Find MAX within GROUP first, THEN filter resulting subset for desired value

This [TABLE1] is a simplified representation of my data. The TRUE data is 40 columns of 10M records.

Contract

Post

Event

Dollars

Status

666666

1/1/2021

5

$5,000

good

666666

2/1/2021

7

$4,750

good

666666

3/1/2021

9

$4,500

better

666666

4/1/2021

11

$4,250

bad

666666

5/1/2021

13

$4,000

worse

666666

6/1/2021

14

$3,750

good

666666

7/1/2021

17

$3,500

better

777777

11/11/2020

2

$12,000

good

777777

12/12/2020

3

$11,000

better

777777

12/12/2020

6

$10,000

better

777777

12/12/2020

8

$9,000

bad

777777

1/13/2021

12

$8,000

better

777777

2/14/2021

23

$7,000

bad

777777

3/15/2021

29

$6,000

worse

888888

5/5/2019

15

$28

good

888888

6/6/2019

21

$27

good

888888

7/7/2019

22

$26

good

888888

4/24/2020

24

$25

bad

888888

4/24/2020

25

$0

good

888888

3/31/2021

26

$0

good

888888

4/12/2021

27

$0

good

THE OBJECTIVE is to get the [Dollars] in the MAX [Event] record within each [Contract] group where the [Post] date is less than or equal to a user-supplied date. But, only if the MAX [Event] record’s [Status] is ‘good’ or ‘better’. (Determination of the MAX [Event] (prior to the specified [Post] date) takes precedence over the [Status].)

My first inclination is to slice out those records that don’t meet the date criteria, then to find the maximum [Event] for each remaining [Contract] group.

DEFINE
    VAR AsOfThisDate =
        DATE ( "2021", "03", "24" )
    VAR BeforeDate =
        SUMMARIZECOLUMNS (
            Table1[Contract],
            Table1[Event],
            FILTER ( Table1, Table1[Post] <= AsOfThisDate )
        )
    VAR MaxEvent =
        GROUPBY (
            BeforeDate,
            Table1[Contract],
            "@Event", MAXX ( CURRENTGROUP (), Table1[Event] )
        )
EVALUATE
    MaxEvent

This results in the ONE MAX [Event] record per [Contract] where the [Post] date is less than or equal to the supplied date. Great! Now that I’ve cut the table size down to a much smaller subset, the remaining step is to retrieve the [Dollars] value from each of these records where the [Status] is “good” or “better”.

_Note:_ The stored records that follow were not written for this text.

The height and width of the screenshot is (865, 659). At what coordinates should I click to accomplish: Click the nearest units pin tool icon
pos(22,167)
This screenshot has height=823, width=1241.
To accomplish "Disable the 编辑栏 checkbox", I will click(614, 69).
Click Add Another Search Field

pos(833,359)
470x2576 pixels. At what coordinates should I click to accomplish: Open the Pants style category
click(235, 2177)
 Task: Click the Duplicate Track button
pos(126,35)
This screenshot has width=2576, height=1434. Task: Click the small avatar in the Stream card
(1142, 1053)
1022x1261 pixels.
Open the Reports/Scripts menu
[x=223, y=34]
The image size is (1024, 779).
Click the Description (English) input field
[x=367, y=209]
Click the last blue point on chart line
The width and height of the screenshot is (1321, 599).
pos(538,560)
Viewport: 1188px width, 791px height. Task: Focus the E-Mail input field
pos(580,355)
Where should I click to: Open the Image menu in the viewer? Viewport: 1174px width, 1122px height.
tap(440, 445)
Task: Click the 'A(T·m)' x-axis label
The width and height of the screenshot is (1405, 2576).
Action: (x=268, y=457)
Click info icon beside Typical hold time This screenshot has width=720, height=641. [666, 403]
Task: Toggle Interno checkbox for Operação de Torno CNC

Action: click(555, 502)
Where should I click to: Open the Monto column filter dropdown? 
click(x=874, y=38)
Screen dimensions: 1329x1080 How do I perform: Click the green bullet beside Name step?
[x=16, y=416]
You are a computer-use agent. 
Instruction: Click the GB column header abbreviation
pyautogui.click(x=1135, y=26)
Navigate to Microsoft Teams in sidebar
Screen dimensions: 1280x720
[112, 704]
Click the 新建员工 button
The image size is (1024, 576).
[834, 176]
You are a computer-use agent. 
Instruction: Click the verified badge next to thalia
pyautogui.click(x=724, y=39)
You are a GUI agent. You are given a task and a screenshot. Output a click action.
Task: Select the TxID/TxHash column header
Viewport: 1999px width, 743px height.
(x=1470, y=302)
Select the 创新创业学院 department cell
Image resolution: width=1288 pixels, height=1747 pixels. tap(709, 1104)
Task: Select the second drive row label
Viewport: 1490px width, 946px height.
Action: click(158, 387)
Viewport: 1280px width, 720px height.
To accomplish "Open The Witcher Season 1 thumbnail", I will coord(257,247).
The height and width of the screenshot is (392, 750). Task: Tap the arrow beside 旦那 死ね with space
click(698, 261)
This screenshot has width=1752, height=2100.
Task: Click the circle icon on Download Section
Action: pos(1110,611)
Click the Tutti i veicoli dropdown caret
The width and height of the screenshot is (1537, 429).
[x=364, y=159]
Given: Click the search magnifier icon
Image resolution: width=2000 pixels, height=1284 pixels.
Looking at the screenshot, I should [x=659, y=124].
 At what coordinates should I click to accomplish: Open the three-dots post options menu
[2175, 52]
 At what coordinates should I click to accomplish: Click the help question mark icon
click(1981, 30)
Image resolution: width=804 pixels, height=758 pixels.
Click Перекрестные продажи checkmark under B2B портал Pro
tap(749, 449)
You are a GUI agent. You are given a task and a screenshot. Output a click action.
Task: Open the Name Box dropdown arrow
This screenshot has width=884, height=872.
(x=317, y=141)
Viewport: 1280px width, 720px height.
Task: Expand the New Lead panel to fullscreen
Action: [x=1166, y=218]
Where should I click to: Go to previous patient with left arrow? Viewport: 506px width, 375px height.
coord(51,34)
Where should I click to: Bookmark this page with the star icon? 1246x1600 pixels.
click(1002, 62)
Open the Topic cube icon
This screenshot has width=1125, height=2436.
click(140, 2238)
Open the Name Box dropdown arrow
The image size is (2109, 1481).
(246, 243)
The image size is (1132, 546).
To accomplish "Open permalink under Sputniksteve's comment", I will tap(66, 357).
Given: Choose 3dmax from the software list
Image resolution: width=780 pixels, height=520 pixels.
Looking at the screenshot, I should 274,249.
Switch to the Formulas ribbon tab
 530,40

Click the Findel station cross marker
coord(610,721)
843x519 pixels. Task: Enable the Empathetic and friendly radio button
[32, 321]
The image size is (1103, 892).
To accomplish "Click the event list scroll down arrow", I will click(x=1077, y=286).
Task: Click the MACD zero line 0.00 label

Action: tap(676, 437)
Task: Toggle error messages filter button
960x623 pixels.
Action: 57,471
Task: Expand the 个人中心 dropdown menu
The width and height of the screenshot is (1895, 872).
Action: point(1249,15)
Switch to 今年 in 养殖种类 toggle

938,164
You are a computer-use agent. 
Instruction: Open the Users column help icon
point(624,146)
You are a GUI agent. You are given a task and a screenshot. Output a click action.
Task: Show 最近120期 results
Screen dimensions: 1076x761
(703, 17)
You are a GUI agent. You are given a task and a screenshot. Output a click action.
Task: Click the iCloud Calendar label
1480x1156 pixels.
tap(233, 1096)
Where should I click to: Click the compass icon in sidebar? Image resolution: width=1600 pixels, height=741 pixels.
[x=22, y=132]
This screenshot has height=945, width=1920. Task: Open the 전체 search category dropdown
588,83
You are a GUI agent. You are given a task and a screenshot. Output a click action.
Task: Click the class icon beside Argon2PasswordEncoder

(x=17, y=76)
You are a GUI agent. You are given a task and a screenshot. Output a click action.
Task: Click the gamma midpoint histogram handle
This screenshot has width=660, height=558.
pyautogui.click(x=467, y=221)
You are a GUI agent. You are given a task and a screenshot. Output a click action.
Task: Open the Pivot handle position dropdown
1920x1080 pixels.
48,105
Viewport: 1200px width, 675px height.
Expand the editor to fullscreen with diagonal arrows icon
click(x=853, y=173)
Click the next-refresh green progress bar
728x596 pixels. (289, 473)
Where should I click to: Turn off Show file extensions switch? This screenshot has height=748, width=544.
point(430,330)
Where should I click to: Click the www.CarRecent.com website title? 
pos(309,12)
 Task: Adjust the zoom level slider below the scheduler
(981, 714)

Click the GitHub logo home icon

This is where I’m stuck. I suspect I’m attacking this problem in a sub-optimal, certainly less-than-ideal manner. I’ve not made any progress in my attempts at using CALCULATE. I thought something like this might work, but the ‘MaxEvent’ GROUPBY table doesn’t include [Dollars] or [Status] values, of course.

    VAR GoodDollars =
        CALCULATE (
            MIN ( MaxEvent[Dollars] ),
            MaxEvent[Status] = "good" || MaxEvent[Status] = "better",
        )
EVALUATE
    GoodDollars

How about this, instead? No such luck. It makes sense to me, but not to DAX Studio:

    VAR GoodDollars =
        CALCULATE (
            SUM ( Table1[Dollars] ),
            FILTER ( Table1, MaxEvent[Contract] = Table1[Contract] ),
            FILTER ( Table1, MaxEvent[@Event] = Table1[Event] ),
            FILTER ( Table1, Table1[Status] = "good" || Table1[Status] = "better" )
        )
EVALUATE
    GoodDollars

I don’t think I need to apply the [Status] filter to the entire table; only to the individual MAX [Event] record for each [Contract]. Am I making this more complicated than it needs to be? Probably. I’m not interested in aggregate values, either. I want to single out each [Contract]’s [Dollars] value for use in other measures.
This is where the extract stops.